# Data items:
# # # #
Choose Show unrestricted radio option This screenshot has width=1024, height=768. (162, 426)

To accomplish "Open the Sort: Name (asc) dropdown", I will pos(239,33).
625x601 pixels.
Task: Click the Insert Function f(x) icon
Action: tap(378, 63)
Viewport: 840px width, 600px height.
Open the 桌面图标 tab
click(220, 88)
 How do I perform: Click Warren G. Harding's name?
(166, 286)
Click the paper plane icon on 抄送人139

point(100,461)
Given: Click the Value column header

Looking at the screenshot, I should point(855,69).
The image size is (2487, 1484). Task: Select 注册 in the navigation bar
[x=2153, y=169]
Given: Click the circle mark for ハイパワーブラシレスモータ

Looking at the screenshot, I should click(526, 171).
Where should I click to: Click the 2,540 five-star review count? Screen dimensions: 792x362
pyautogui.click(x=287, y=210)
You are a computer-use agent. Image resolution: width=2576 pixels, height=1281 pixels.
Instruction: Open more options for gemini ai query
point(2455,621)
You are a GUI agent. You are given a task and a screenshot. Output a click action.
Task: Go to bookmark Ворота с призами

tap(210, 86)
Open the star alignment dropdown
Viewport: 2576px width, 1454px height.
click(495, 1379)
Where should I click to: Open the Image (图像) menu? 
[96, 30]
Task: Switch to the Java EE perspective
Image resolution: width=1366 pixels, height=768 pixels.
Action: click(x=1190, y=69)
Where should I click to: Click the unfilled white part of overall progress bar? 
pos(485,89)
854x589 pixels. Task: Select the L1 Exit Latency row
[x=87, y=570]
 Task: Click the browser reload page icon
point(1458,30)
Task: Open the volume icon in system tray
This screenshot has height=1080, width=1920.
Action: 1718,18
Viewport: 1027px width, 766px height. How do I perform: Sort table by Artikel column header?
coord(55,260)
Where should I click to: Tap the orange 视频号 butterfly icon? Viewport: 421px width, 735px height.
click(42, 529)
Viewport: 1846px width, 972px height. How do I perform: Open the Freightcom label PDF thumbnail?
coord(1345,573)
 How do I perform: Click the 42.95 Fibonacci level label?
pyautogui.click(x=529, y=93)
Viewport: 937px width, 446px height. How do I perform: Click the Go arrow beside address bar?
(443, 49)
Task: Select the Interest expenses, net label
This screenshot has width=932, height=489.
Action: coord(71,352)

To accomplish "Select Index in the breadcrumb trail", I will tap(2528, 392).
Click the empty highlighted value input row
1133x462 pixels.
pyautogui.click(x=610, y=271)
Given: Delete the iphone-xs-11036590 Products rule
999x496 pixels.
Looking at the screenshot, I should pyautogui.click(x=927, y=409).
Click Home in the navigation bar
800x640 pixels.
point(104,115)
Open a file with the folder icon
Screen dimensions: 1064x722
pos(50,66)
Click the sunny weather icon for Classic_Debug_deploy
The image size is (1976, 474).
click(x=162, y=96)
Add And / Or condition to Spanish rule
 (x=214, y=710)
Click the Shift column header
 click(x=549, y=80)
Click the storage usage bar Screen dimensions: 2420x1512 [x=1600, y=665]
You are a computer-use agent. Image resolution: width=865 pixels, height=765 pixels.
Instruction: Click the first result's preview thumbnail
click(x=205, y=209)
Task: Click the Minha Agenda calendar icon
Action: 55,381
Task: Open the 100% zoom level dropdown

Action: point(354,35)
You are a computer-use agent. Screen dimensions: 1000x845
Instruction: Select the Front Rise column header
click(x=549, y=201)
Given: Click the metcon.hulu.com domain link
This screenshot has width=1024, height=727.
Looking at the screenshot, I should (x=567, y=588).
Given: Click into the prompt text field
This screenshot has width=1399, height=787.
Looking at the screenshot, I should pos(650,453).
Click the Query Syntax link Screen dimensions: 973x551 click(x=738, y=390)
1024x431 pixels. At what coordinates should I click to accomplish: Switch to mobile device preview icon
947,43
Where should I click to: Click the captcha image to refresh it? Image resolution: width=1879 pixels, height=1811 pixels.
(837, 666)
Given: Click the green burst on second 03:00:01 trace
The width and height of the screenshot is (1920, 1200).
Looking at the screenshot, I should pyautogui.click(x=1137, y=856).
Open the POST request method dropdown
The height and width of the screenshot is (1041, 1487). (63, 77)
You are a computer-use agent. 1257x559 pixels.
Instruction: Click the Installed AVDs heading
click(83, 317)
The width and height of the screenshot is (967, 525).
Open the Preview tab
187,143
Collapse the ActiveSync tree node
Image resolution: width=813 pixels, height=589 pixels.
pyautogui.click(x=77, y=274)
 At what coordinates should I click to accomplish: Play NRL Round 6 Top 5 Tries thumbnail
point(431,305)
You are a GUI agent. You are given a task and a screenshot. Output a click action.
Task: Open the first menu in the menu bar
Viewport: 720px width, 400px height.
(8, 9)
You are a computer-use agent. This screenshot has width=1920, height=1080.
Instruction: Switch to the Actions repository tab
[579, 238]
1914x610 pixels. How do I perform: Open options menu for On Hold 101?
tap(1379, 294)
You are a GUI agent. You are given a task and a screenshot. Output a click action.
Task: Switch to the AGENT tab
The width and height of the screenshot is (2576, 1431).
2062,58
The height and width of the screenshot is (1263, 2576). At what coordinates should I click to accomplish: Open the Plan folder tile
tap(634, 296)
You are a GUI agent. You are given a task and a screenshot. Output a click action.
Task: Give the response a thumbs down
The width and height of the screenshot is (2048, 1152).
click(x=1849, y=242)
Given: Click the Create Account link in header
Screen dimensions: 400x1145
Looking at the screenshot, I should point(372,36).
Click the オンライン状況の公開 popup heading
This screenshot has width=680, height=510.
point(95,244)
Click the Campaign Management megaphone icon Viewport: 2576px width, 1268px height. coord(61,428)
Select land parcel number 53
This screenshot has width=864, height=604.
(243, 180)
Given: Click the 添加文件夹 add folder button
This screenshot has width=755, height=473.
# # # #
# WRITTEN REQUEST:
Rewrite everything from the line containing "854x589 pixels. Task: Select" down to the line containing "Action: 1718,18", requests included, adding -130 to each coordinate in the answers.

# TASK RESPONSE:
854x589 pixels. Task: Select the L1 Exit Latency row
[x=-43, y=440]
 Task: Click the browser reload page icon
point(1328,-100)
Task: Open the volume icon in system tray
This screenshot has height=1080, width=1920.
Action: 1588,-112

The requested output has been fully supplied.